The importance of the Hessian comes from the following fact:
Let $X$ and $Y$ be normed spaces, and let $L(X,Y)$ denote the space of continuous linear maps from $X$ to $Y$. There is a canonical isomorphism (and actually an isometry) $L(X,L(X,Y)) \simeq \operatorname{Bil}(X\times X\to Y),$ where Bil is the set of bilinear continuous maps from $X \times X$ to $Y$.

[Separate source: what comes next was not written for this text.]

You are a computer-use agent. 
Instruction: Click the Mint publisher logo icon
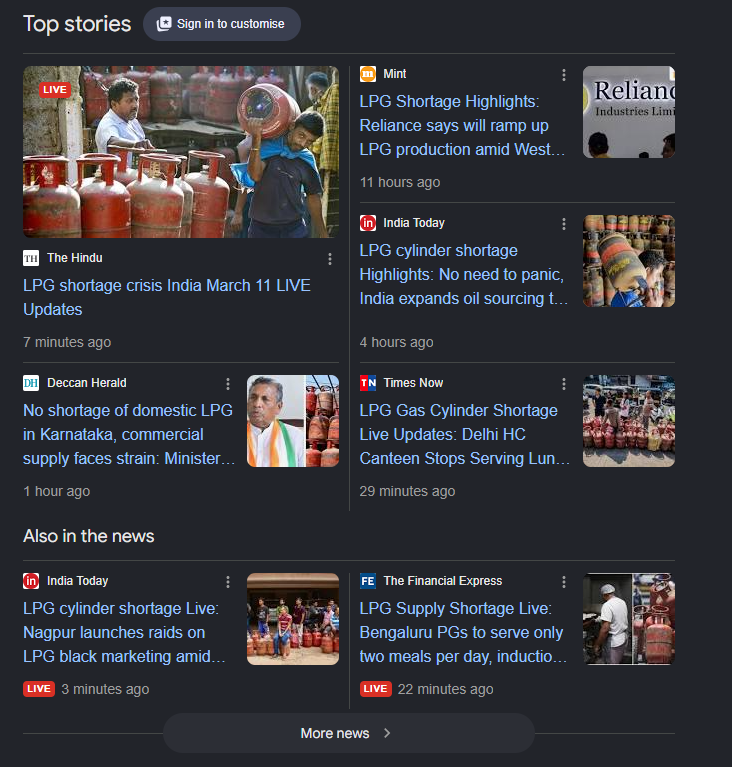point(368,74)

Since the second derivative belongs to $L(X,L(X,Y))$, we can identify it with a bilinear map. If $f \colon \mathbb{R}^n \to \mathbb{R}$, then the bilinear maps from $\mathbb{R}^n \times \mathbb{R}^n$ to $\mathbb{R}$ can be represented by $(n\times n)$ matrices, and you get the Hessian matrix. If the codomain of $f$ has higher dimension, matrices no longer suffice. I guess you'd need tensors. See also here.

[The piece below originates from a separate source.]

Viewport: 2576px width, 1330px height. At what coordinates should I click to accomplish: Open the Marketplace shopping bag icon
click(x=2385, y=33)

Additional material: assume that $\mathbf{f} \colon \mathbb{R}^n \to \mathbb{R}^m$ is of class $C^2$. Then the second differential at $\mathbf{x}_0 \in \mathbb{R}^n$ acts like $\mathrm{d}^2 \mathbf{f}(\mathbf{x}_0)\colon (\mathbf{v}_1,\mathbf{v}_2) \mapsto \sum_{i,j=1}^n \frac{\partial}{\partial x_{i}} \frac{\partial \mathbf{f}}{\partial x_{j}}(\mathbf{x}_0) v_{1,i}v_{2,j}$ on the generic vectors $\mathbf{v}_1$, $\mathbf{v}_2 \in \mathbb{R}^n$, and $v_{1,i}$, $v_{2,j}$ are the components of $\mathbf{v}_1$ and $\mathbf{v}_2$, respectively.